▶ [ACTIVITY A]: In the patent disclosure below on handheld electronic devices, what does the device in the first example embodiment include besides a keyboard?

▶ [DOCUMENT PASSAGE]:

-=-=-=-=-

FIELDThe present disclosure relates generally to handheld electronic devices employing a text disambiguation function, and more particularly, to a method that is executable on a handheld electronic device that facilitates capitalization of user inputs.
BACKGROUNDDue to their small form factor and mobile functionality, handheld electronic devices are increasingly becoming popular. Examples of such handheld electronic devices include, for instance, cellular phones, smart phones, personal data assistants (PDAs), handheld computers, two-way pagers, and the like. Many handheld electronic devices also feature wireless communication capability, although many such handheld electronic devices are stand-alone devices that are functional without communication with other devices.
Improvements in handheld electronic devices are desirable.
BRIEF DESCRIPTION OF THE DRAWINGSA full understanding of the present disclosure can be gained from the following Description of the Example Embodiments when read in conjunction with the accompanying drawings in which like reference numerals denote like elements:
FIG. 1 is a front view of a handheld electronic device in accordance with the present disclosure;
FIG. 2 is a block diagram of the handheld electronic device ofFIG. 1;
FIG. 3 is an schematic representation of an example output screen of a handheld electronic device which includes a text disambiguation function;
FIG. 4 is a schematic representation of an example output screen according to an example embodiment;
FIG. 5 is a flow chart illustrating the steps for a method for facilitating character capitalization;
FIG. 6 is a schematic representation of an example output screen according to another example embodiment;
FIG. 7 is a flow chart illustrating the steps for another method for facilitating character capitalization;
FIG. 8 is a schematic representation of an example output screen according to yet another example embodiment; and
FIG. 9 is a flow chart illustrating the steps for yet another method for facilitating character capitalization.
DESCRIPTION OF THE EXAMPLE EMBODIMENTSIn one example embodiment, there is provided a method for facilitating input capitalization in a handheld electronic device having a text disambiguation function. The handheld electronic device includes a multi-directional navigation device, a display, and a keyboard having a plurality of keys, one or more of the keys having multiple characters associated therewith. The method comprises: receiving an ambiguous input resulting from a selection of a plurality of the keys, generating a plurality of possible inputs based on the ambiguous input using the text disambiguation function, displaying each of the possible inputs on the display, changing capitalization of at least one of the possible inputs based on a detected actuation of a capitalization key, and enabling selection of at least one of the capitalized possible inputs based on a directional input received from the multi-directional navigation device.
In another example embodiment, the present disclosure provides a handheld electronic device having a keyboard with a plurality of keys including a capitalization key, one or more of the keys having multiple characters associated therewith. The Handheld electronic device further includes a multi-directional navigation device, a display, a processor, and a memory storing one or more routines executable by the processor, the one or more routines implementing a text disambiguation function and being adapted to: receive an ambiguous input resulting from a selection of the plurality of the keys, generate a plurality of possible inputs based on the ambiguous input using the text disambiguation function, display each of the possible inputs on the display, change capitalization of at least one of the possible inputs based on a detected actuation of the capitalization key, and enable selection of at least one of the capitalized possible inputs based on a directional input received from the multi-directional navigation device.

-=-=-=-=-

▶ [DATA TO USE]:
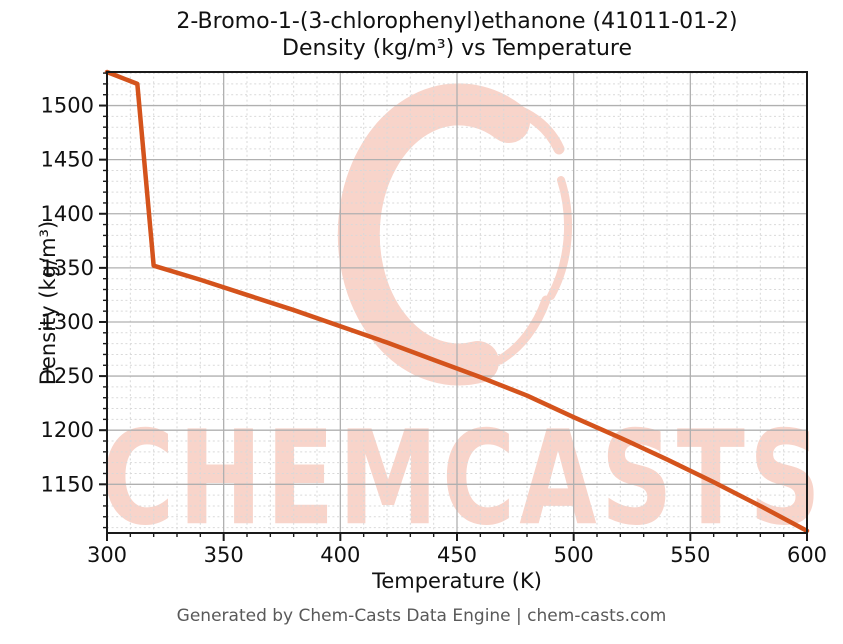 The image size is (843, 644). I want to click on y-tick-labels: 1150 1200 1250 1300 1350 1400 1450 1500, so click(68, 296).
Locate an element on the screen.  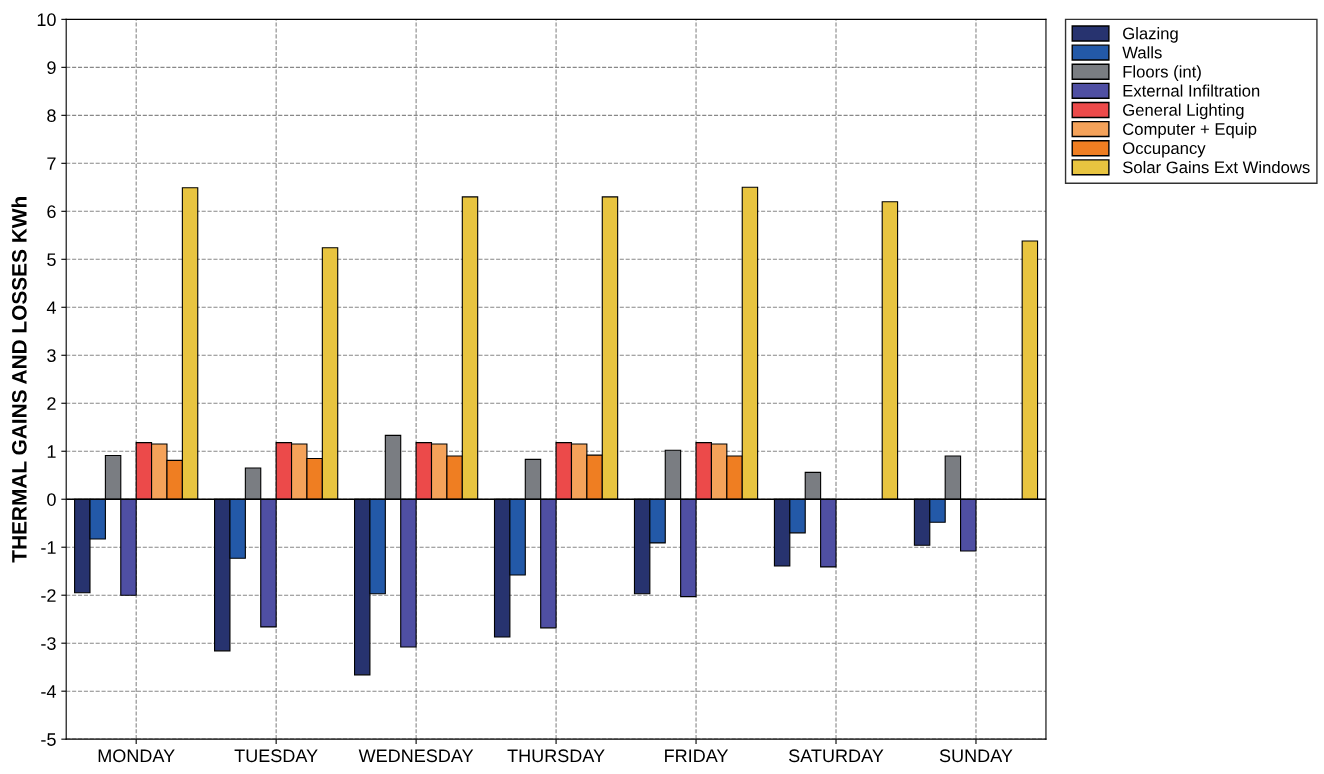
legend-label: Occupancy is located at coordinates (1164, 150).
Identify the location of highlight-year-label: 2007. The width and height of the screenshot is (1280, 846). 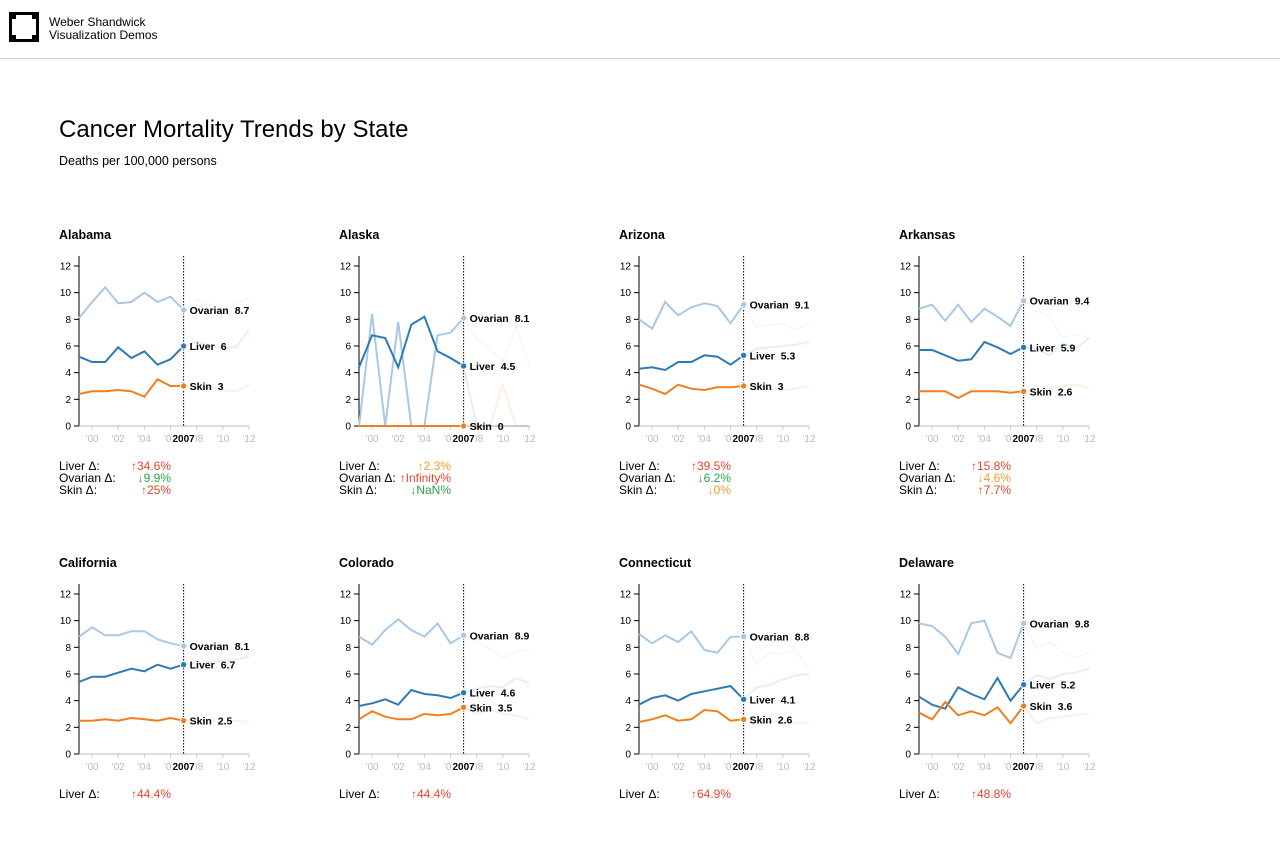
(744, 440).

-=-=-=-=-

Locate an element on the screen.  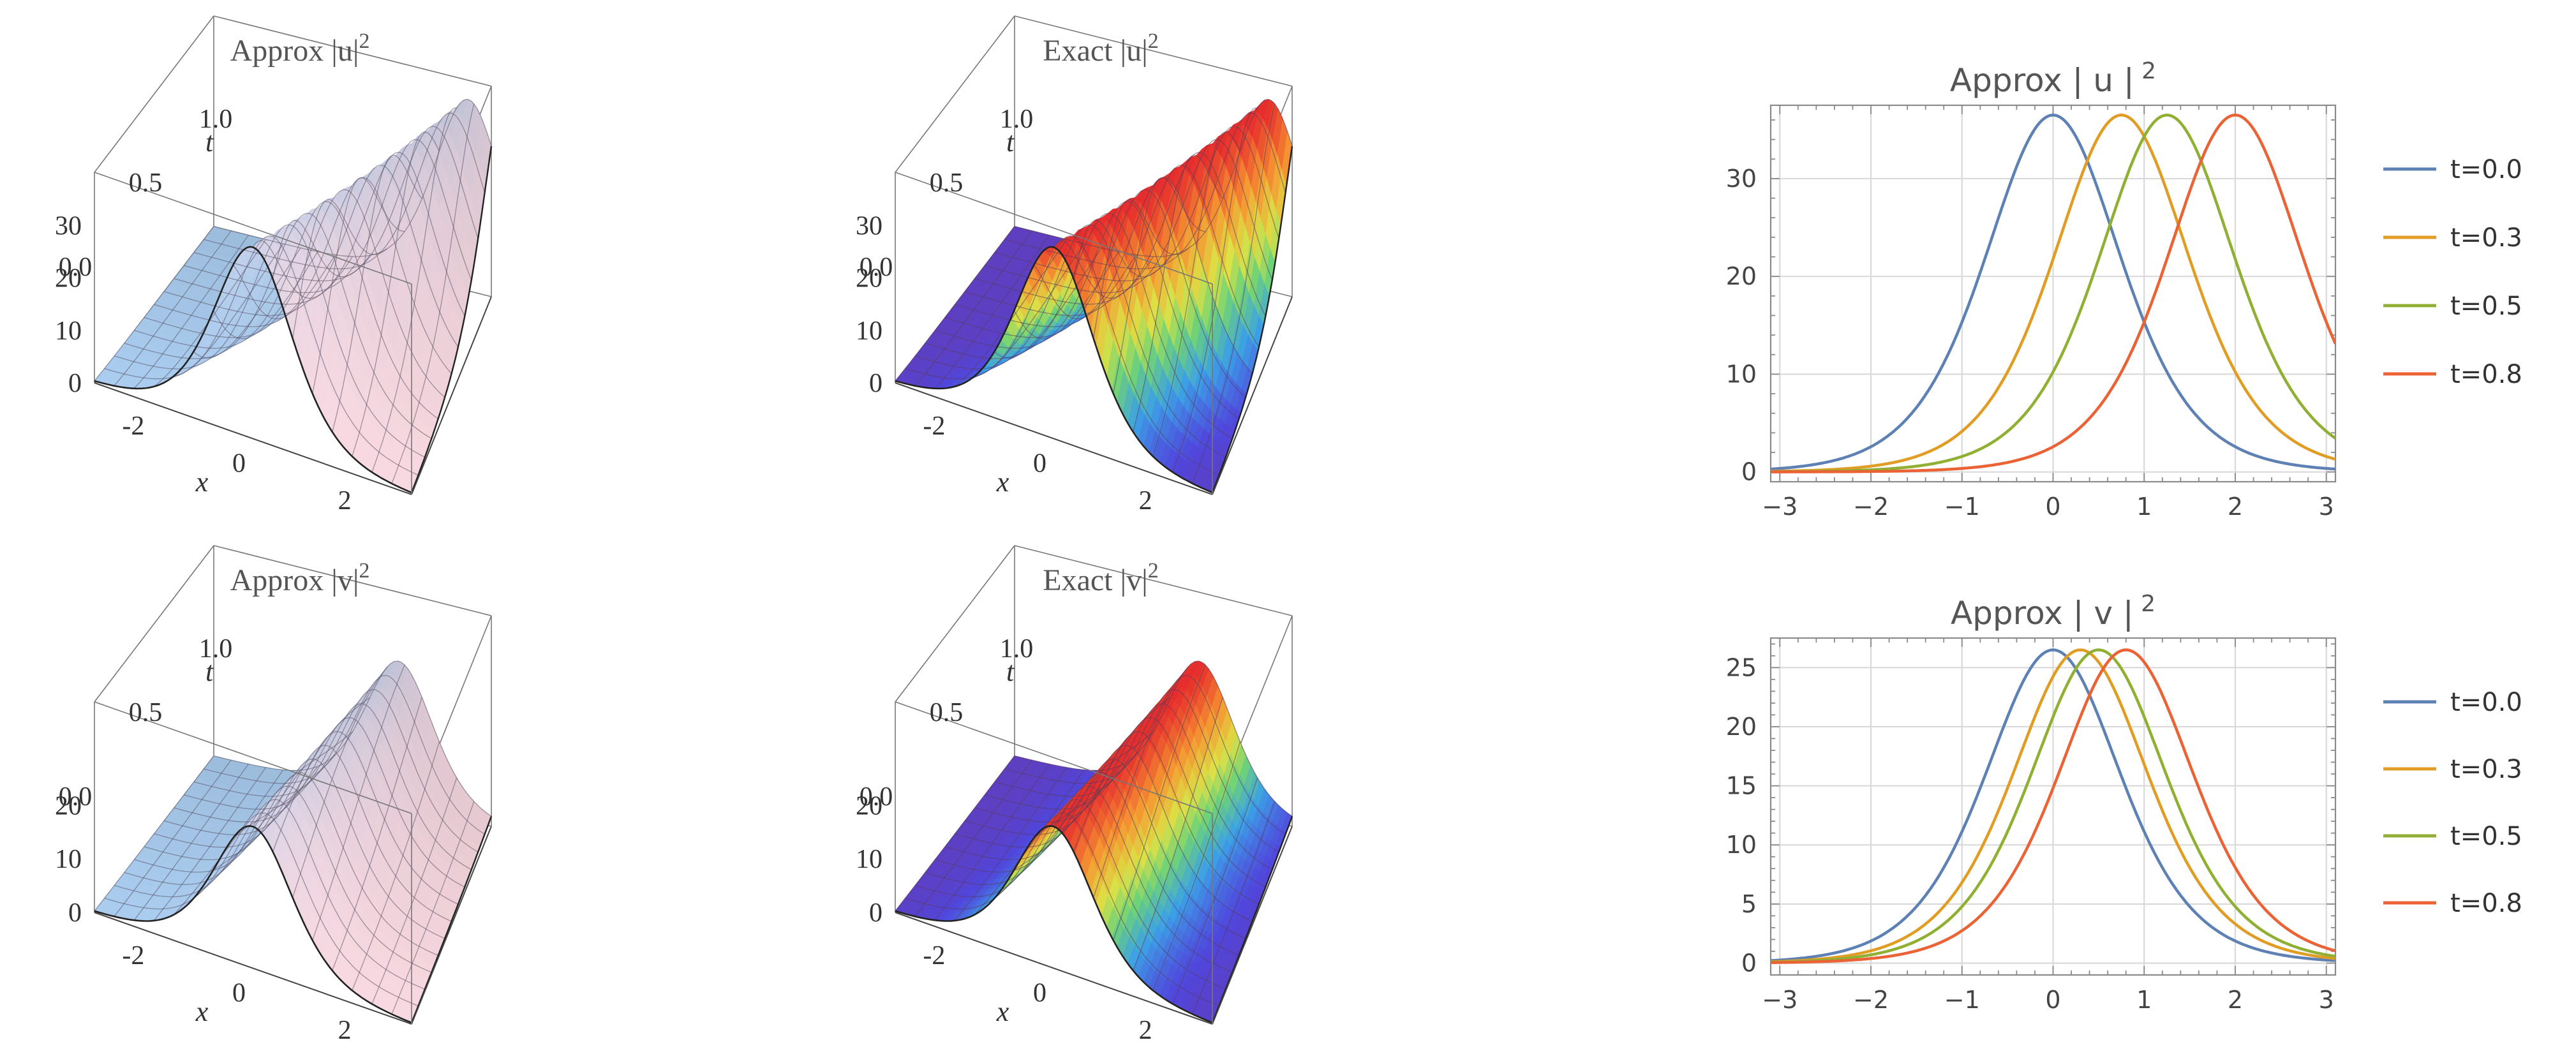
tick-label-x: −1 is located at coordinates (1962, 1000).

-=-=-=-=-

▶ [ACTIVITY B]: Reproduce the lines of the entries above, starting at the line that has "The image size" and ending after the line that has "(744, 440).". Omit the pictures.

▶ [ANSWER SECTION A]: It includes a multi-directional navigation device and a display.

▶ [ANSWER SECTION B]:
 The image size is (843, 644). I want to click on y-tick-labels: 1150 1200 1250 1300 1350 1400 1450 1500, so click(68, 296).
Locate an element on the screen.  
legend-label: Occupancy is located at coordinates (1164, 150).
Identify the location of highlight-year-label: 2007. The width and height of the screenshot is (1280, 846). 
(744, 440).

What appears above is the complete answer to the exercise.